> [WORK INSTRUCTION] Only the lines from the one holding "447x222 pixels. At" to the end of the data should be echoed, exactly as they appear, minus the pictures.

DATA SHOWN below:

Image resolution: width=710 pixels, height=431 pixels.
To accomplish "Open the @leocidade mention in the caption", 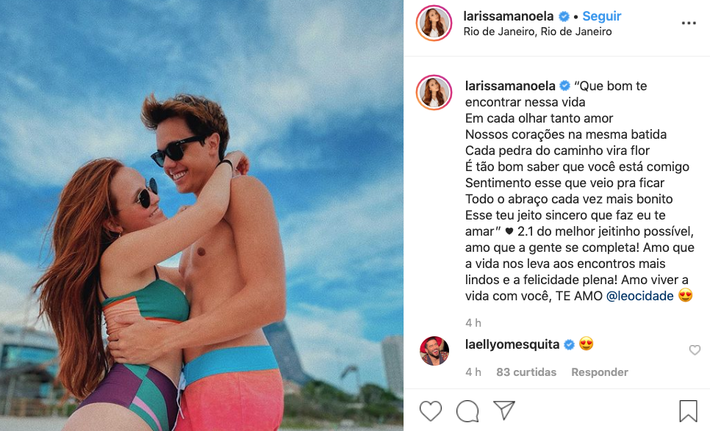I will pos(639,296).
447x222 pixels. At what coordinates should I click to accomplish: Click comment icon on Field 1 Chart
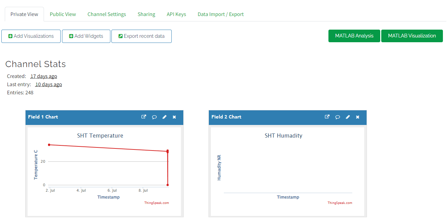[154, 117]
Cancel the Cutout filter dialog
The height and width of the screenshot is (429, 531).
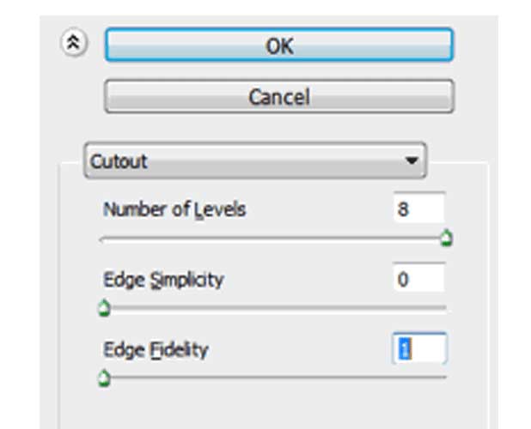[x=279, y=96]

End of DATA SHOWN.

> [ANSWER TO THE EXERCISE]
447x222 pixels. At what coordinates should I click to accomplish: Click comment icon on Field 1 Chart
[154, 117]
Cancel the Cutout filter dialog
The height and width of the screenshot is (429, 531).
[x=279, y=96]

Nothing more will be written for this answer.